A library demonstrating various approaches to developing a faster Nat.

See here for a blog post introduction to the main concept of the repo.

Releases are available on Maven. Add the following to your build.sbt:

"io.typechecked" %% "numerology" % "<version>"

for the version of your choice. The project is fully tagged and release versions are available to view online.

Traditional church-encoded Nat is slow. What alternatives are there?

Binary-encoded Nat. Significantly faster, and relatively easy for programmers to reason about.

Ternary-encoded Nat. Significantly faster again. Can reach 10³⁰⁰ whilst performing addition and approx 10⁴⁰ for multiplication.

It is harder to implement typeclasses for TNat than the alternatives.

An experiment to see if I could get a Nat specialised for multiplication.

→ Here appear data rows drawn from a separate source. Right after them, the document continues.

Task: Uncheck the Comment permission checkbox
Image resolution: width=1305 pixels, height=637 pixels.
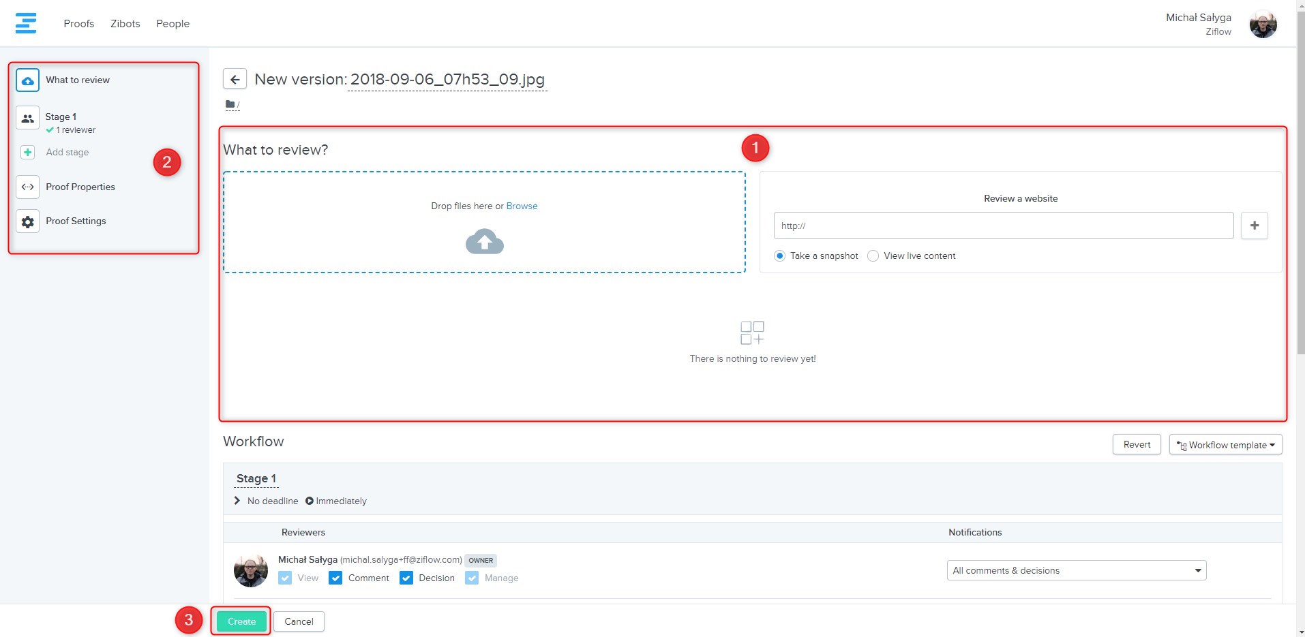Action: (335, 578)
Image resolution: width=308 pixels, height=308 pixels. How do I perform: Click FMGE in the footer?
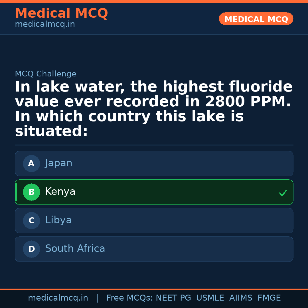click(269, 298)
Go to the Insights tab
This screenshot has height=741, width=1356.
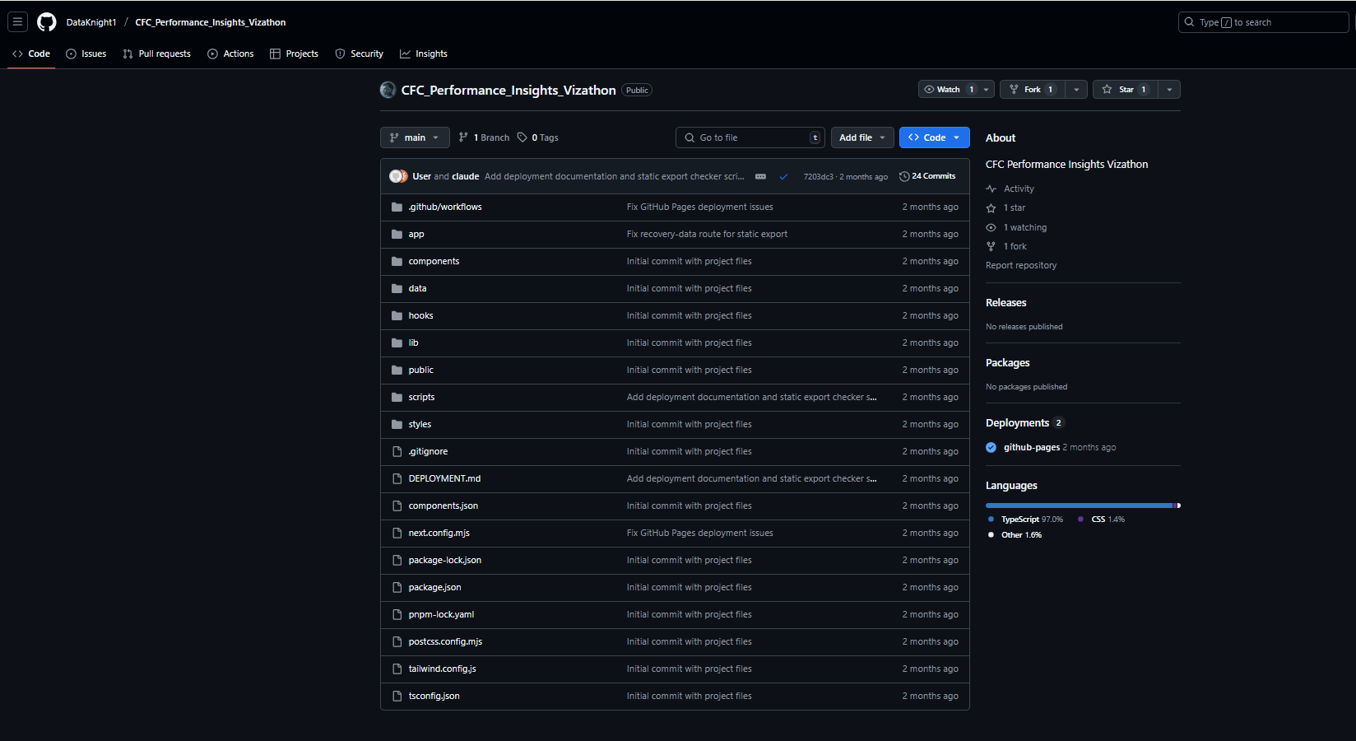point(424,54)
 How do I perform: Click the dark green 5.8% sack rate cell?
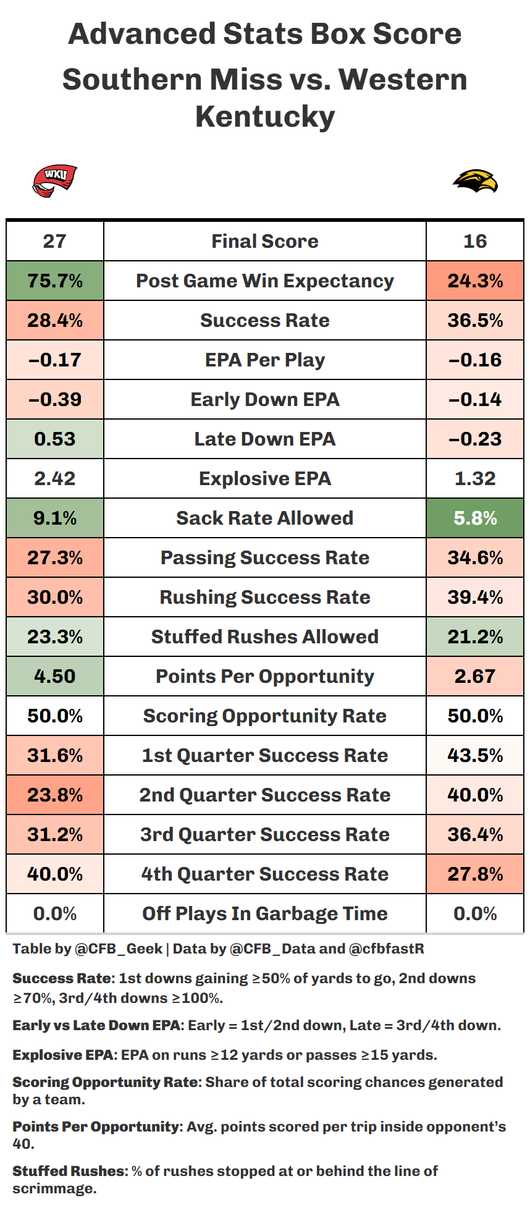pos(475,518)
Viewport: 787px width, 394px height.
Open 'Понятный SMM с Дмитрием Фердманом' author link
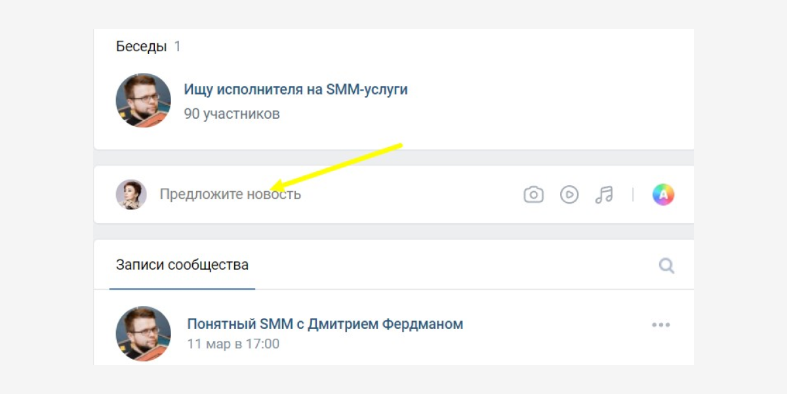[x=325, y=324]
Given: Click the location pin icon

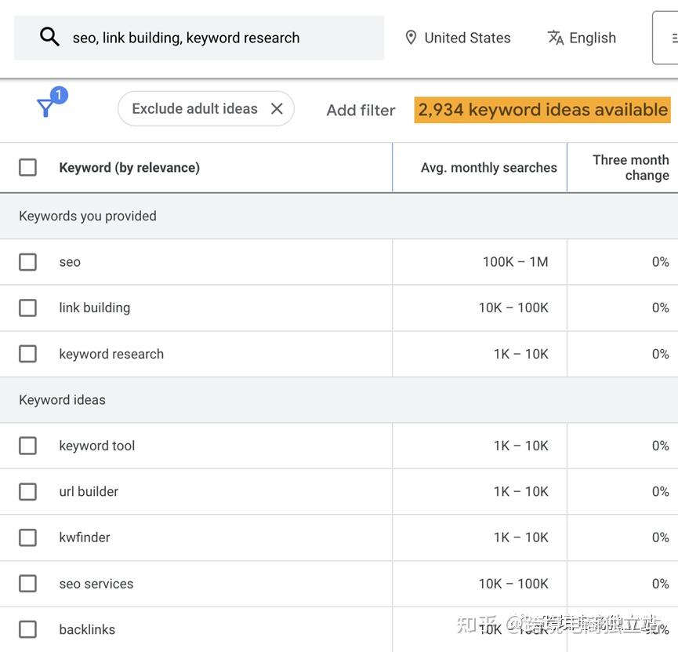Looking at the screenshot, I should (x=411, y=37).
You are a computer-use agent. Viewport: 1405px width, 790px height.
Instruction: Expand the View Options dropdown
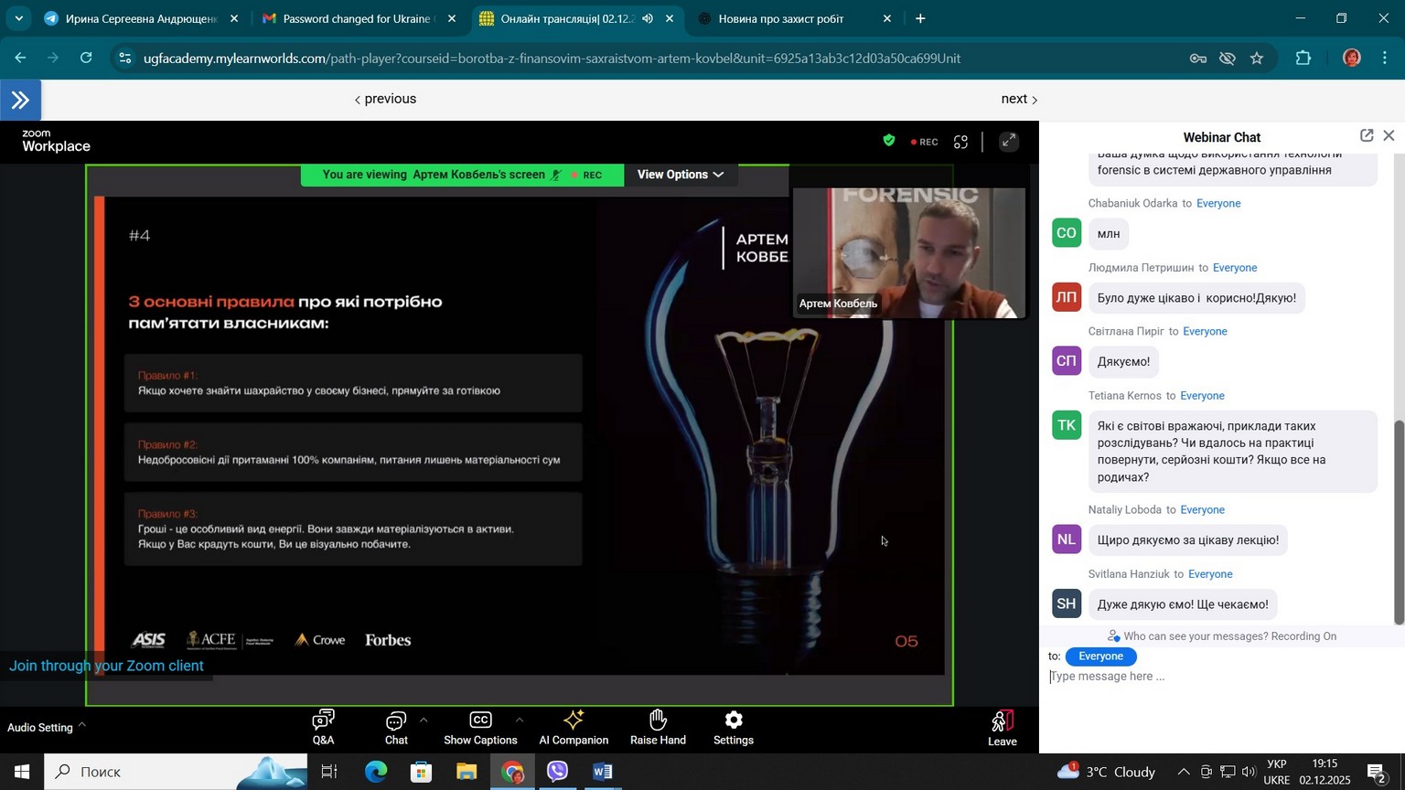tap(680, 175)
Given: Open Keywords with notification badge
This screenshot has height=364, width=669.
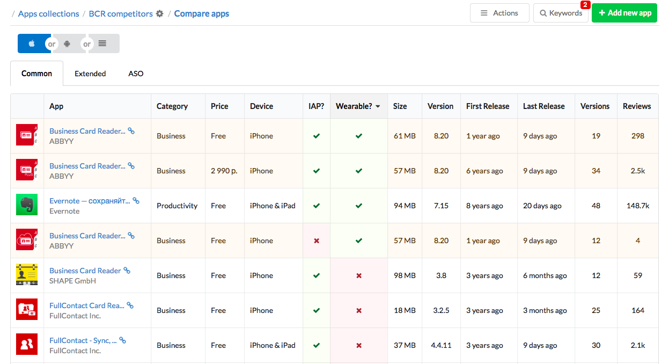Looking at the screenshot, I should (x=561, y=13).
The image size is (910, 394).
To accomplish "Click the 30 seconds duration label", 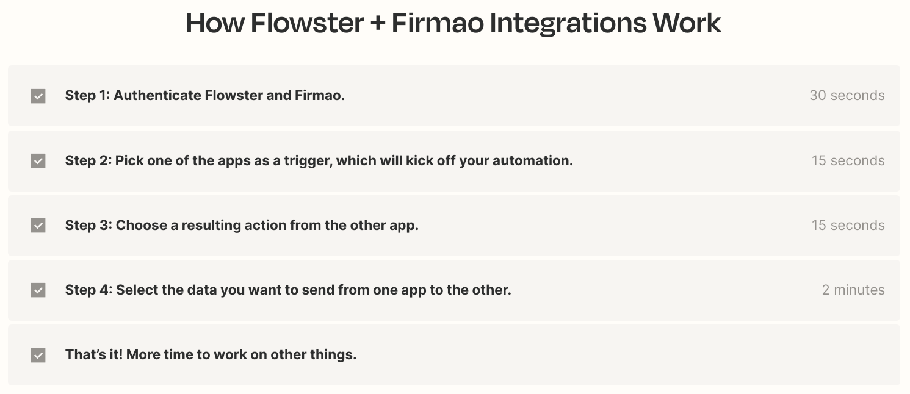I will pos(847,96).
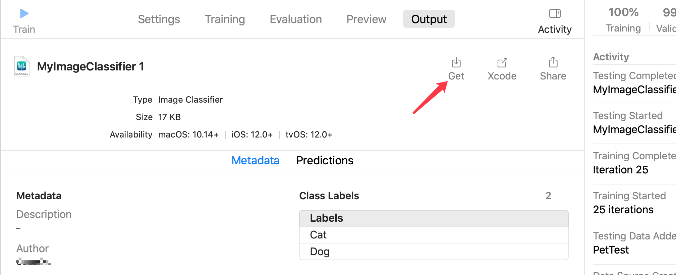
Task: Toggle the Activity sidebar panel icon
Action: 555,13
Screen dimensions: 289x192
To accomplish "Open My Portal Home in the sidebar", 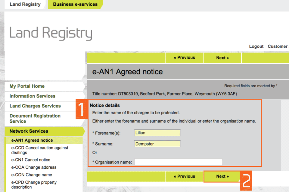I will pyautogui.click(x=27, y=86).

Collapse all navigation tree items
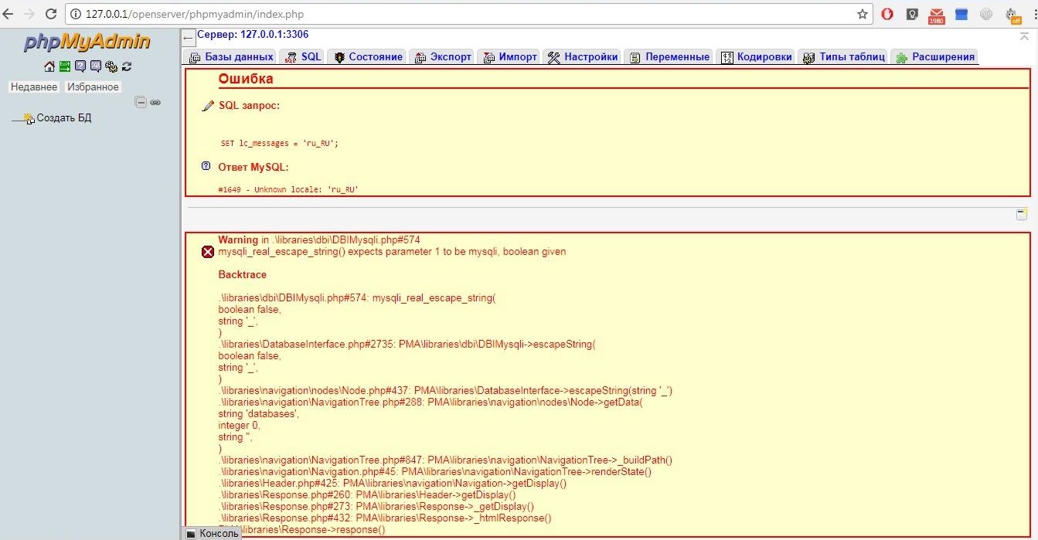pos(141,102)
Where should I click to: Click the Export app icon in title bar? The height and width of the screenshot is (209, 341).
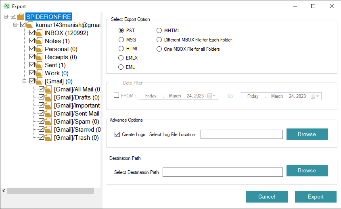coord(6,6)
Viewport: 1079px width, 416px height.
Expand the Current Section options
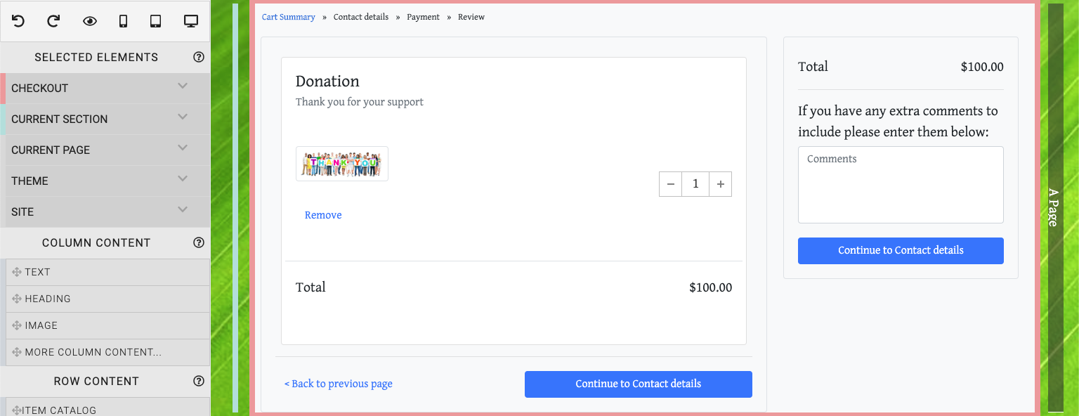[183, 117]
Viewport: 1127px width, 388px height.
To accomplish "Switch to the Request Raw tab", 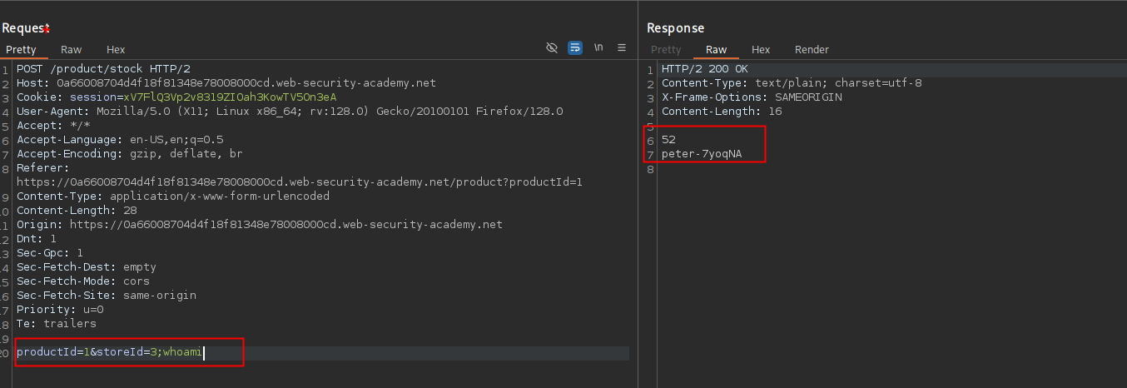I will 72,50.
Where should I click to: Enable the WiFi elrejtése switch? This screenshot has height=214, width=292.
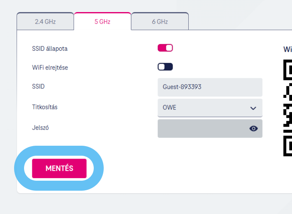[165, 67]
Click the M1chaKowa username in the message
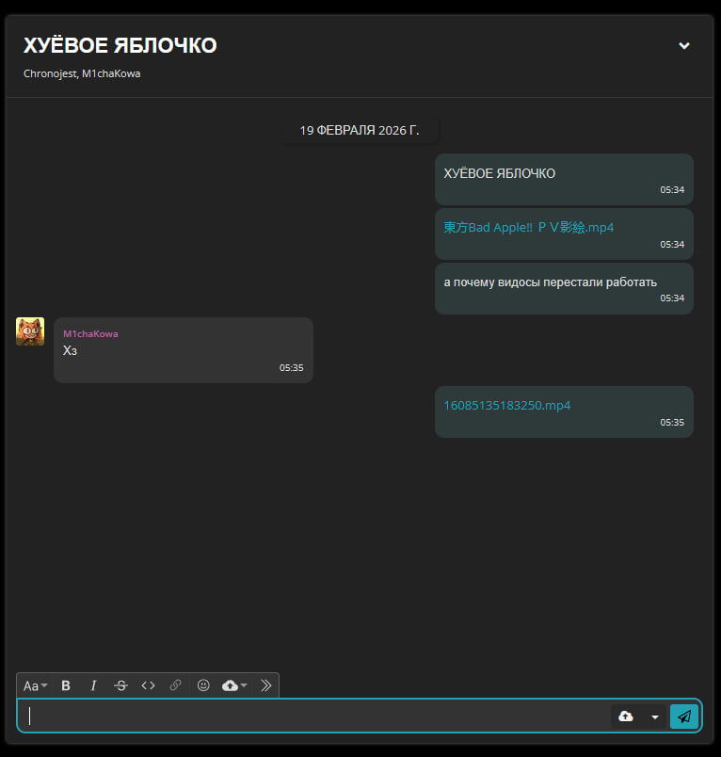 click(x=90, y=333)
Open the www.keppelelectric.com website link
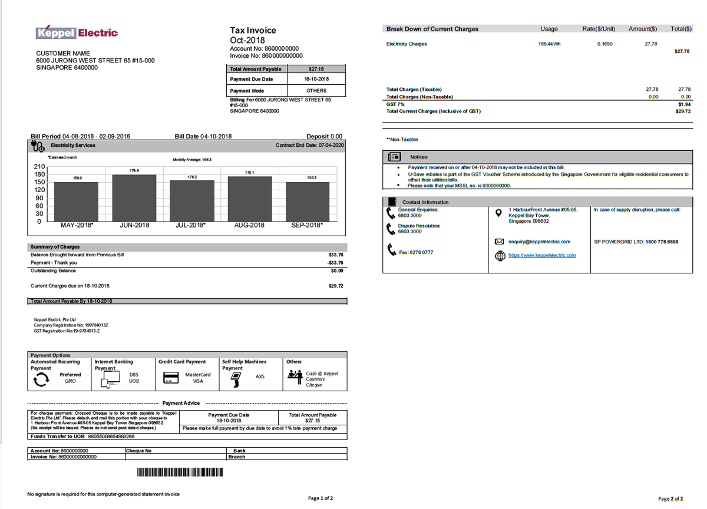Image resolution: width=707 pixels, height=509 pixels. click(542, 255)
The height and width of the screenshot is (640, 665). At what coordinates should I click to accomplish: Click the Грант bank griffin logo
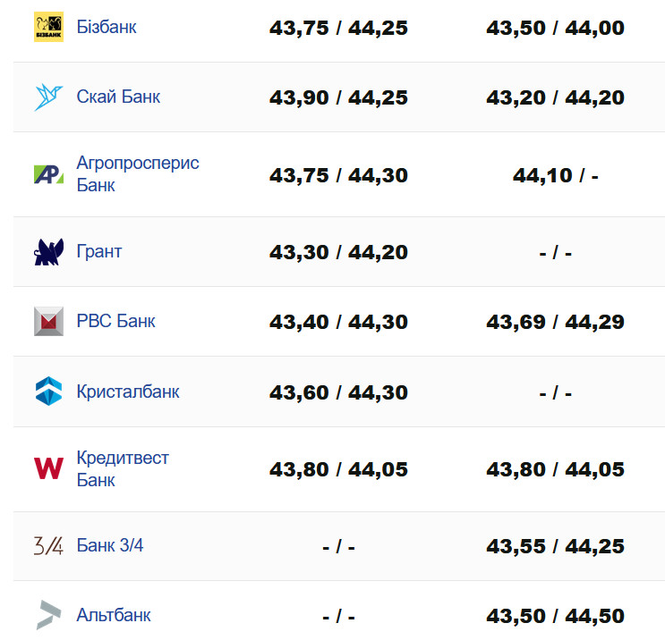(48, 252)
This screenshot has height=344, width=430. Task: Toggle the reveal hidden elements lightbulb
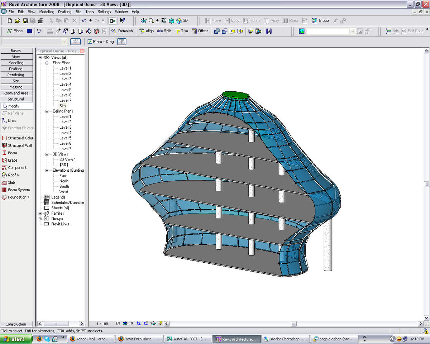pos(160,324)
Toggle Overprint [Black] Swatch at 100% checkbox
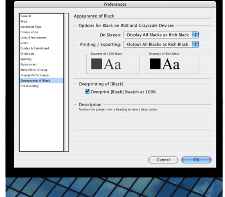 point(87,92)
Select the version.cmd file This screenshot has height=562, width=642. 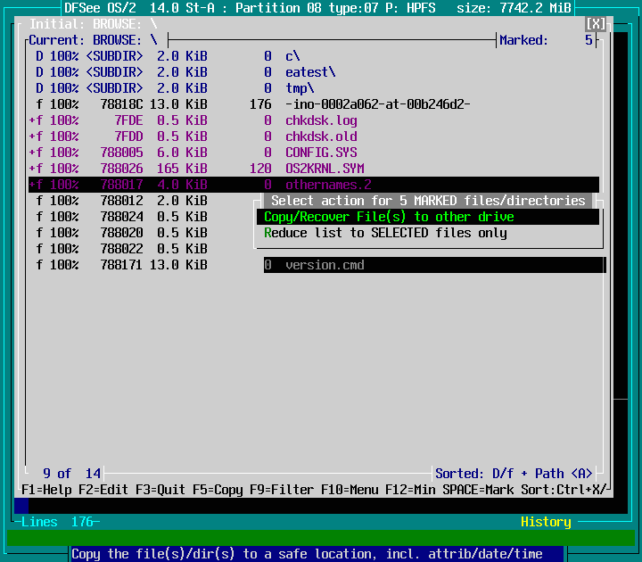coord(325,265)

An MNat is formed as an HList of pairs of prime numbers and exponents - the prime factorisation of the number MNat represents.

The theory was that multiplication is then reduced to simple list operations (concat, sort, etc), and it would prove faster than TNat which relies on recursing on Sum.

Unfortunately this was not the case. MNat reaches approx 10²⁰ * 10²⁰ (worst-case integers) before failing. About the square root of TNat's limit.

When paired with the approach in symbology, this encoding would compile primality testing typeclasses in trivial time.